Sunday, July 18, 2010

9 Weeks

It's been about 9 weeks since my last blog post. Here's some of what has happened in my life during that time. First, I finished cycles 3 and 4 of GVD chemotherapy, and had scans that confirmed that the chemo has continued to work and I remain in remission. Though the toxic chemicals are still making their way out of my system, I've been able to have a pretty normal and awesome summer, and I have tried to treasure every day. I have enjoyed being able to give my all at work, have some fun adventures, and spend quality time with my friends and family without feeling too distracted by germ-anxiety or feeling sick.

And while I don't know all that you have been up to in the last 9 weeks, I do know this: in dozens and dozens of drives across the country and world, you all have put thousands of individuals into the bone marrow registry.
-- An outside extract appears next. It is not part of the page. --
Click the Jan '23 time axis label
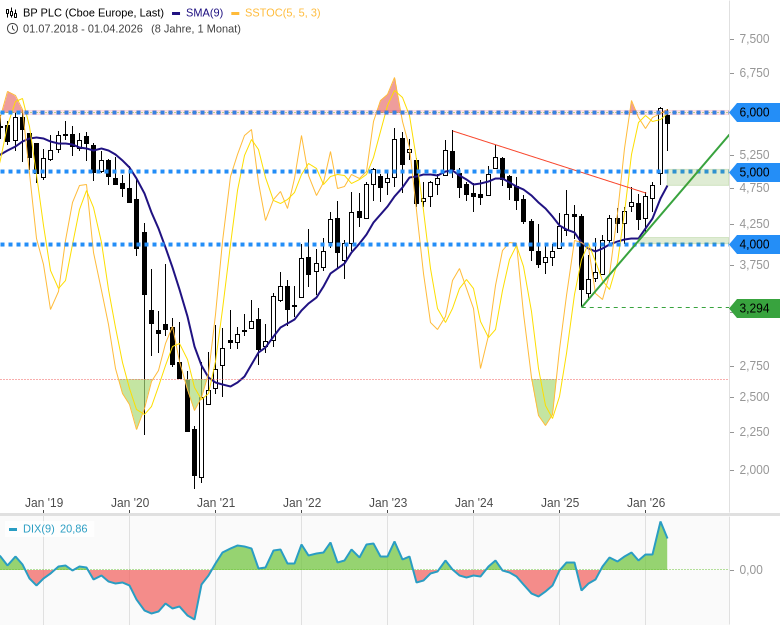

Going by the statistics, you, my family and friends, have registered matches. Going by the statistics, you have saved lives. Thank you all for your creative, passionate, and extraordinary efforts to grow the bone marrow registry. You have mobilized in inspiring ways and I am proud of and grateful for my world-wide network of committed doers.

This brings me to some wonderful news - the other exciting thing that has happened in these 9 weeks, is that I received a call that I have a 9/10 match -- a 23 year old woman who is registered in the Israeli bone marrow registry. This match is very promising, and was news that allowed me and my family to take a breath that we'd been holding for months. While this is no doubt fantastic, the search continues for other 9/10 and 10/10 matches (based on 10 specific points of DNA). Please continue your efforts to register more individuals and participate in upcoming drives. A list of upcoming drives through Be The Match and Gift of Life can be found here and here respectively -- note that all swabs go into the same system, so you can attend or volunteer at any drive and know that it will make a difference. There's one coming up on August 5 at the DCJCC (contact grossman.allison@gmail or if you're available to volunteer!)

Many of you have faced many questions about what becoming a donor involves and whether it is a painful and difficult process. As promised, two of my friends who have gotten that call and donated to people in need, will share their stories in an upcoming post.

Now that a potential donor has been identified, I will be determining the next steps in my treatment process in the coming weeks. I will share those decisions here with all of you.